Not waiting for the smoke to clear | News | Palo Alto Online |


Not waiting for the smoke to clear

Local restaurant, wine bar owners rally to help North Bay fire victims

Midpeninsula restaurant and wine bar owners are pitching in to help North Bay residents suffering from devastating wildfires, pictured above. Photo courtesy Zack Bond/Mountain View Fire Department.

Last Sunday afternoon in downtown Mountain View, close to 100 miles south of the North Bay fires that have left unimaginable damage in their wake, customers gathered at Savvy Cellar for a wine tasting.

Owner Holly Orchard poured a sparkling wine from Mendocino County, a chardonnay from Healdsburg, a cabernet from Alexander Valley and a merlot and petit verdot from Napa Valley -- all areas that have been impacted by the fires. In an interview, she said she hoped to help customers draw the connection between the wines they enjoy and the far-reaching need for support in the regions they come from.

The fires have had a "chain reaction" impact, Orchard said.
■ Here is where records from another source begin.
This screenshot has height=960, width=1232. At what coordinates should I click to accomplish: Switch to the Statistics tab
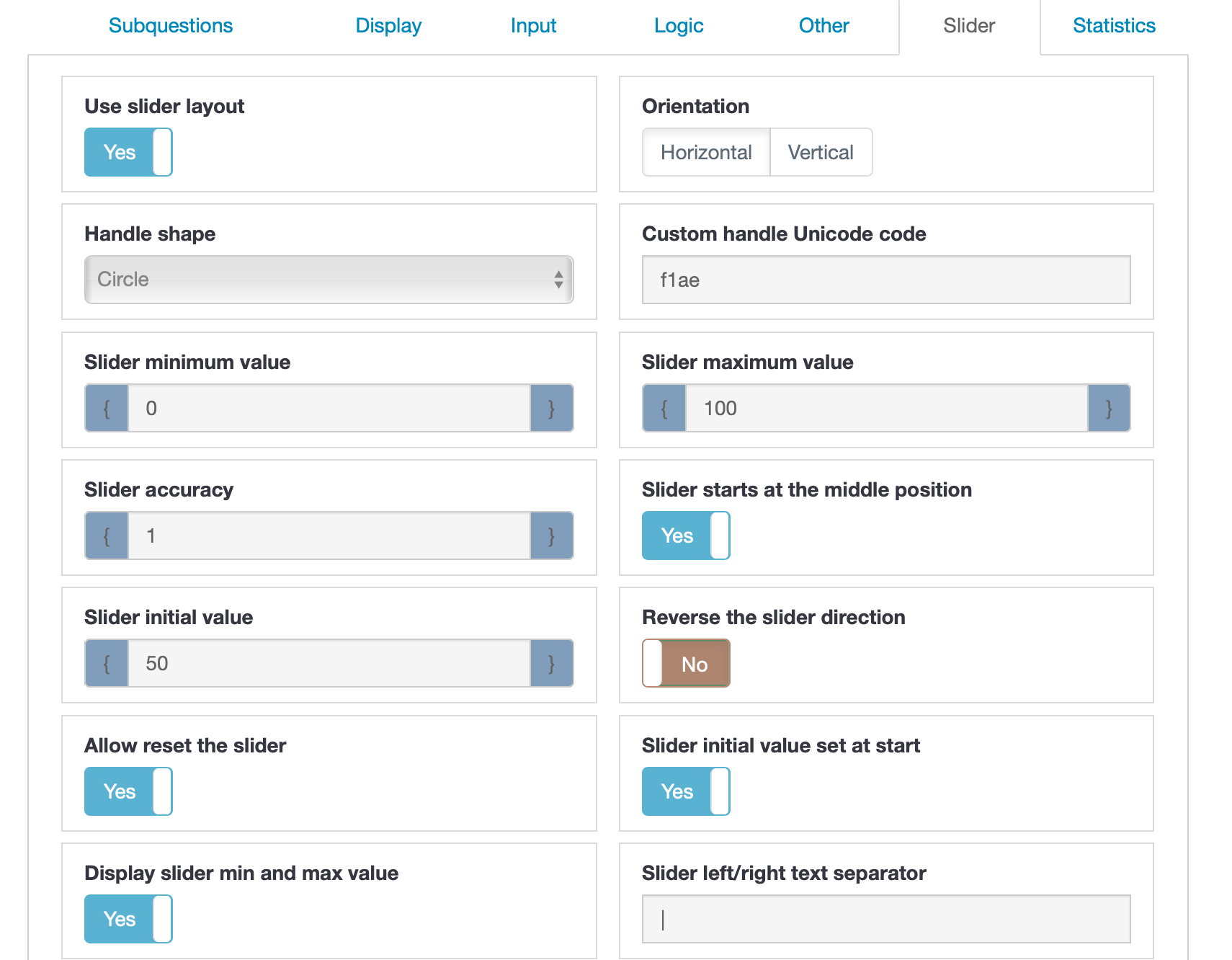click(1114, 26)
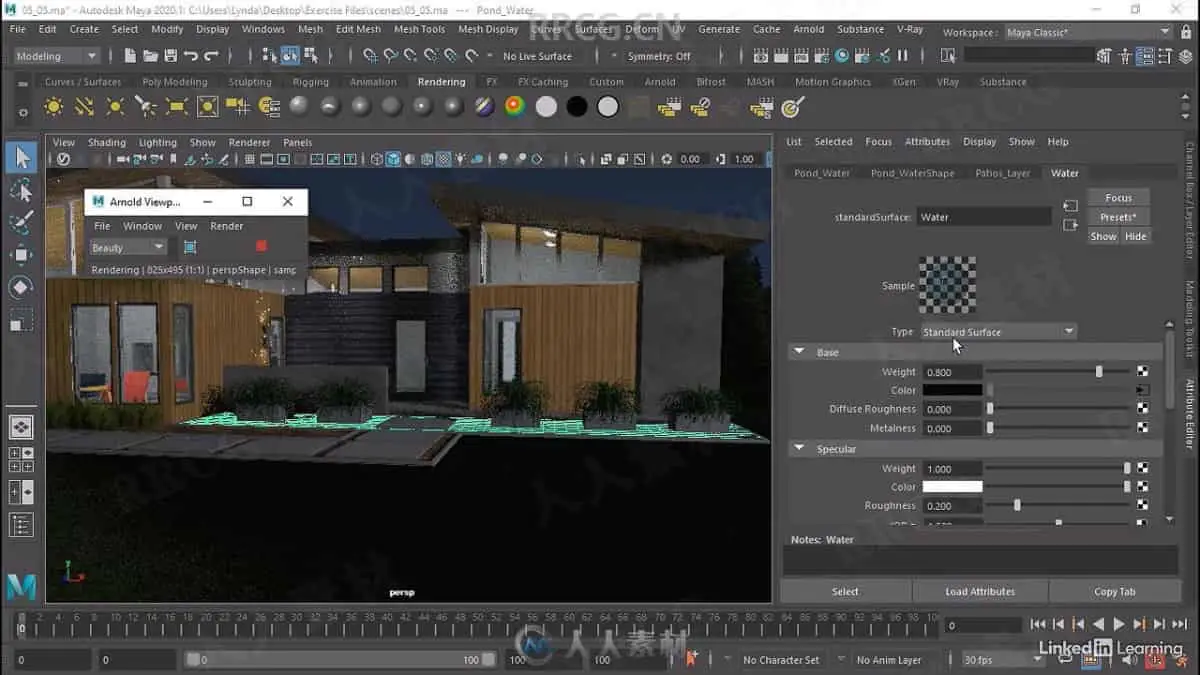Viewport: 1200px width, 675px height.
Task: Toggle the Symmetry: Off setting
Action: [x=658, y=56]
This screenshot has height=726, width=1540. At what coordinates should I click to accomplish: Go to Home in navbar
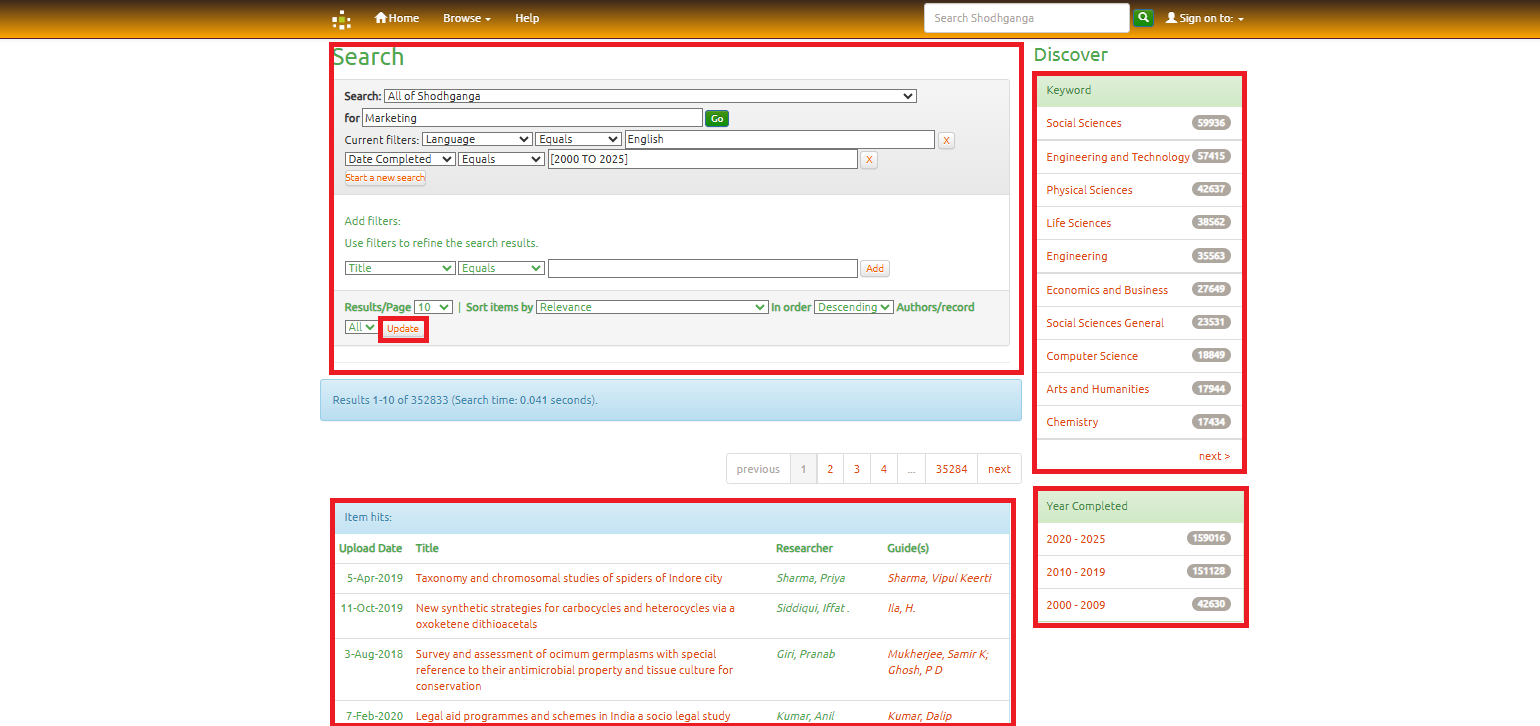click(x=397, y=18)

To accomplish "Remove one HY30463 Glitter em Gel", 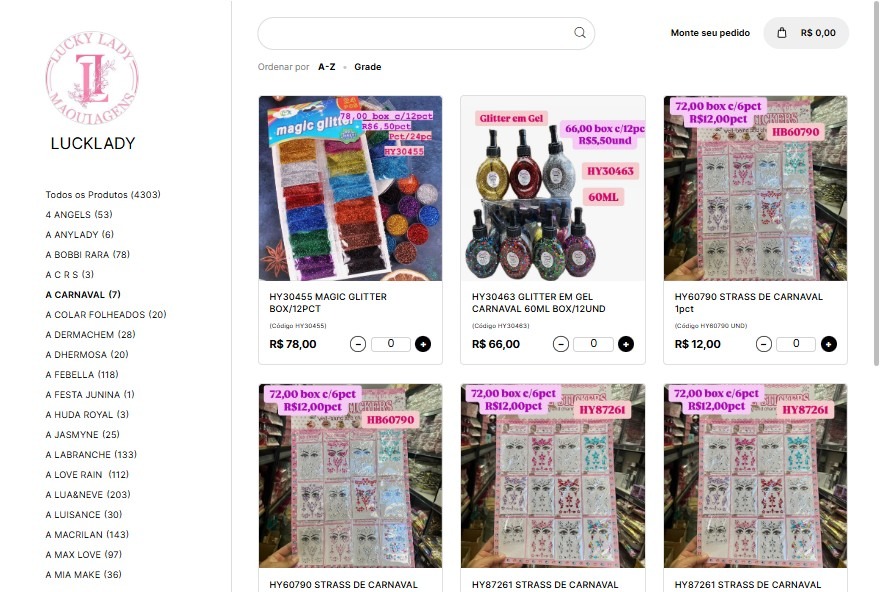I will coord(561,344).
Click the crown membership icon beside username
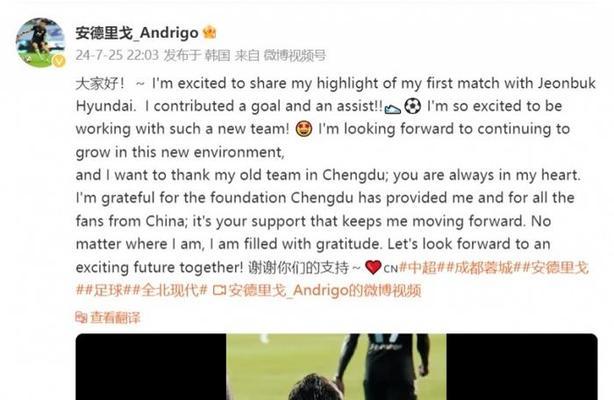The height and width of the screenshot is (400, 614). tap(209, 33)
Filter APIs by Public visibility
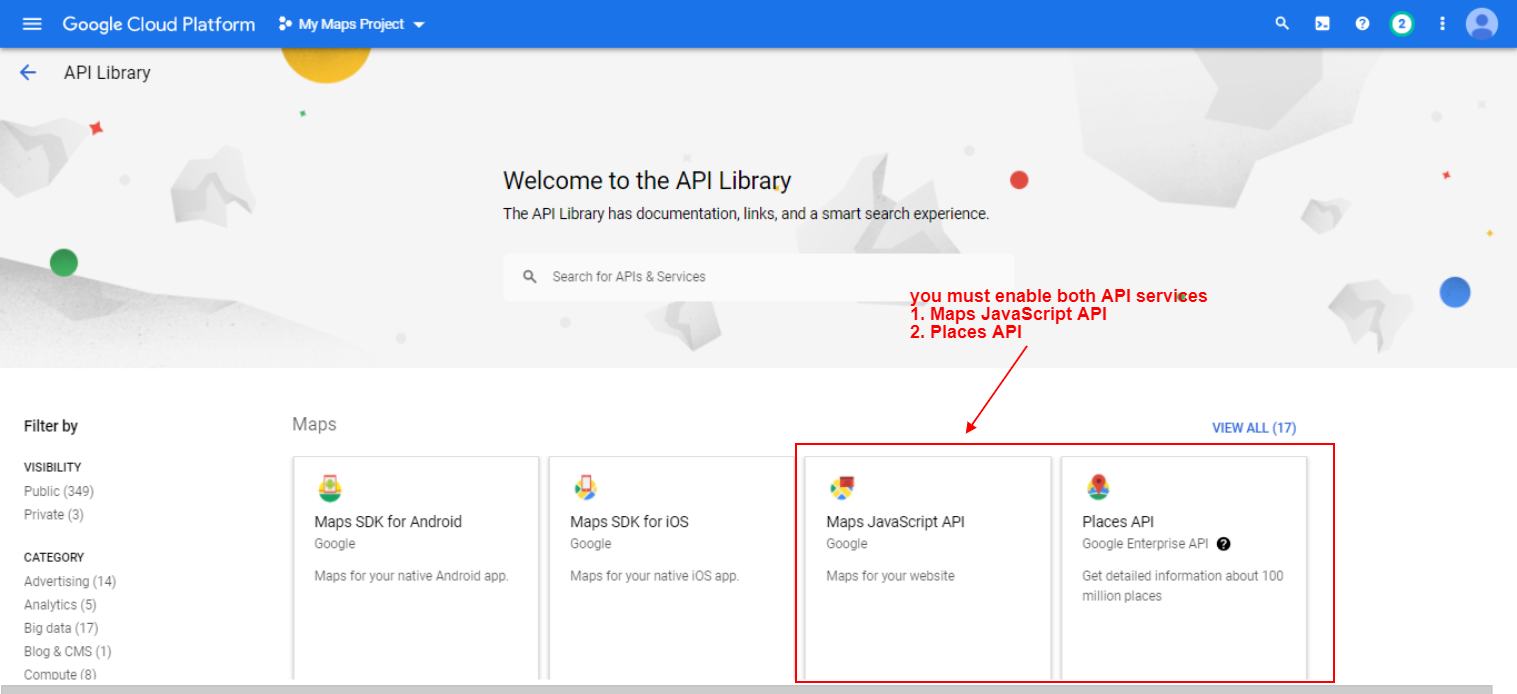This screenshot has height=694, width=1517. pos(58,490)
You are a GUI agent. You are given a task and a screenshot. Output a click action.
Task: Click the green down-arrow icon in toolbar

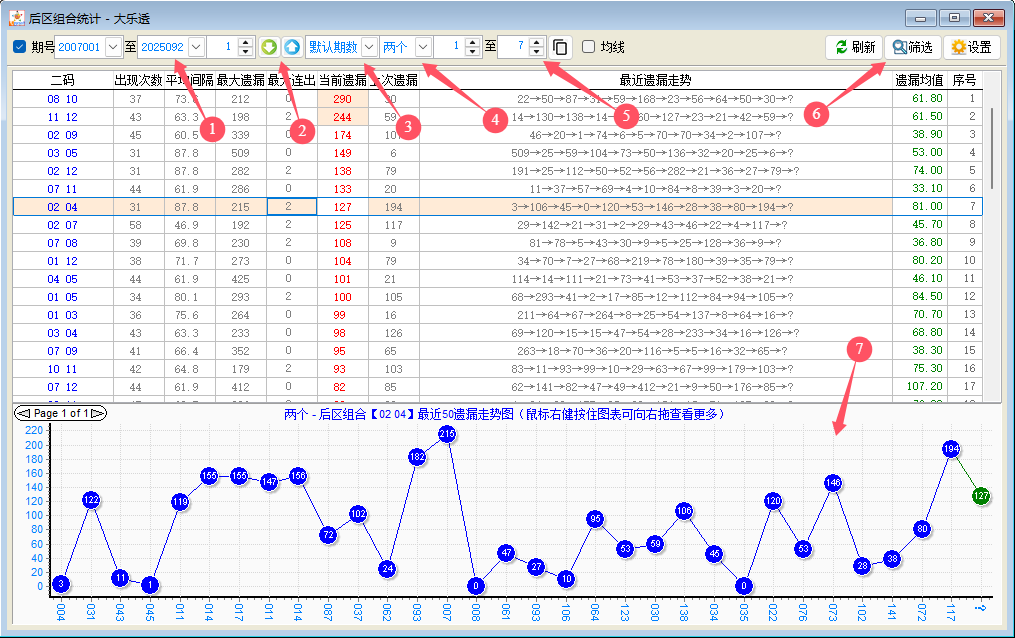(x=270, y=47)
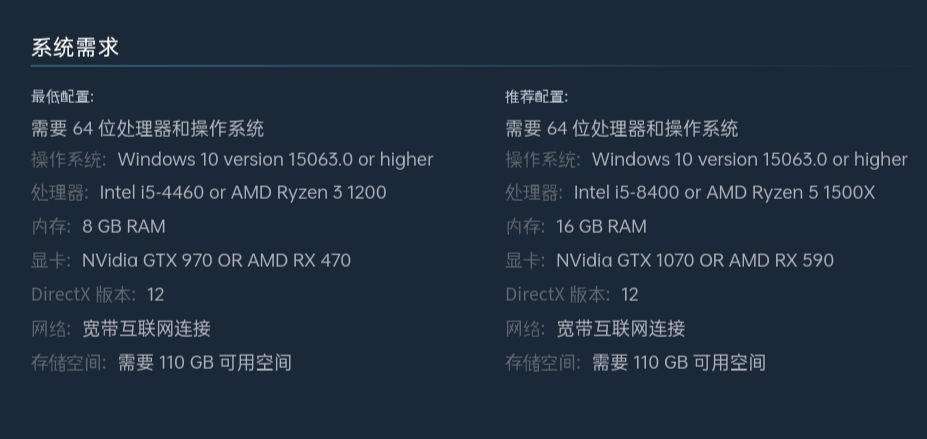Select the 最低配置 label
The height and width of the screenshot is (439, 927).
62,97
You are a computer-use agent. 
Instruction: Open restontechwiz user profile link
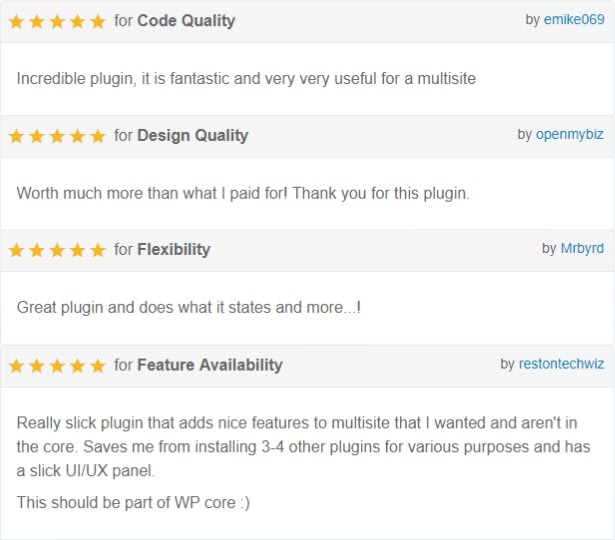click(x=561, y=364)
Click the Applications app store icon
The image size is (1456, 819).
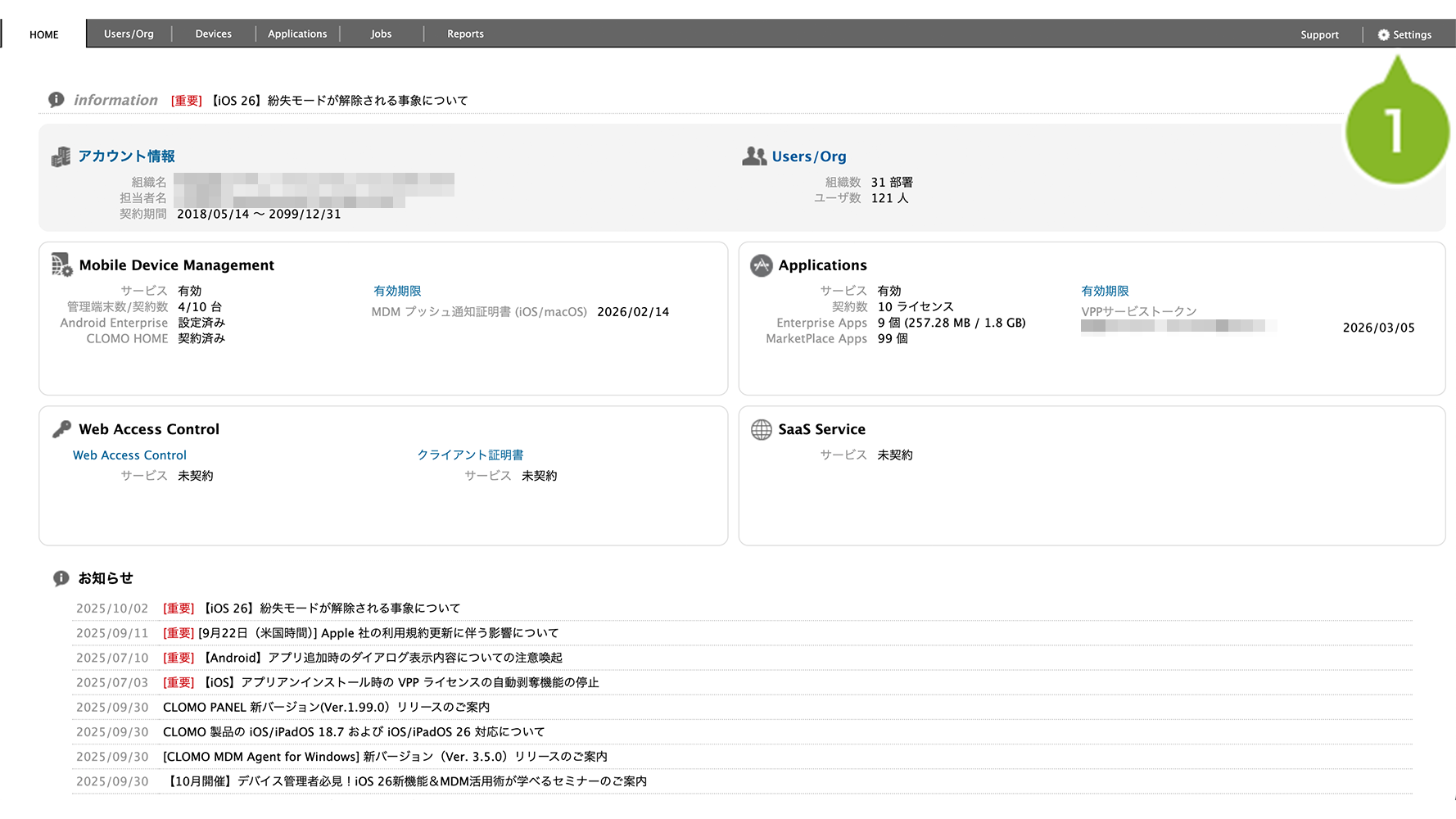pos(761,265)
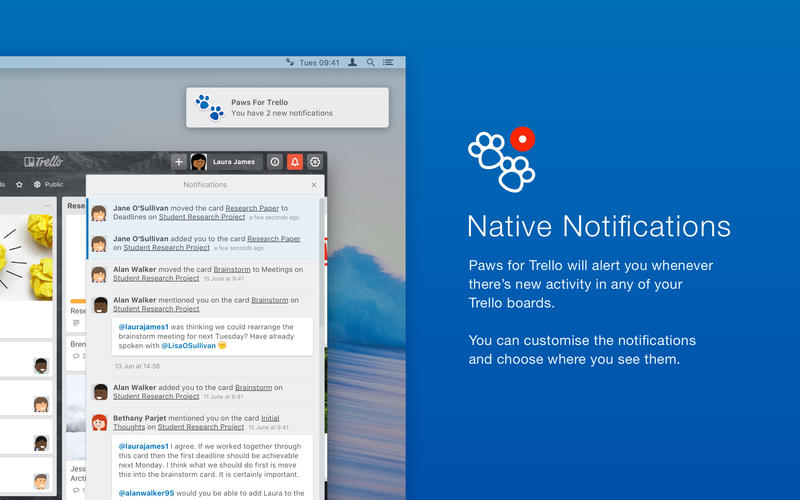Click the @LisaOSullivan mention

[189, 345]
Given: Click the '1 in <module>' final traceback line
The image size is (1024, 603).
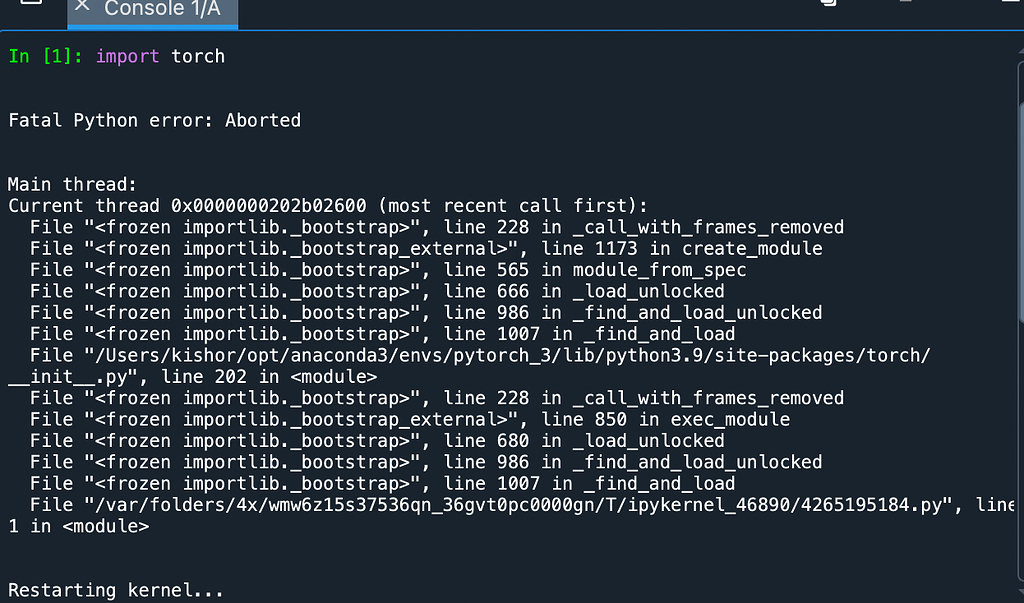Looking at the screenshot, I should pyautogui.click(x=78, y=526).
"It's not just the wineries and people working at the wineries, it's the whole community -- everything from agricultural workers to local grocery stores and restaurants. There are so many connections and so much reach," she said.

Midpeninsula wine bars and restaurants are part of that ecosystem. Many of them source products from North Bay wineries, farms and other vendors, and beyond that, are members of the Bay Area's close-knit food-and-wine communities.

In the wake of the fires, numerous local restaurant and wine bar owners have sprung to action, launching fundraisers, donation drop-offs and efforts to raise awareness and support.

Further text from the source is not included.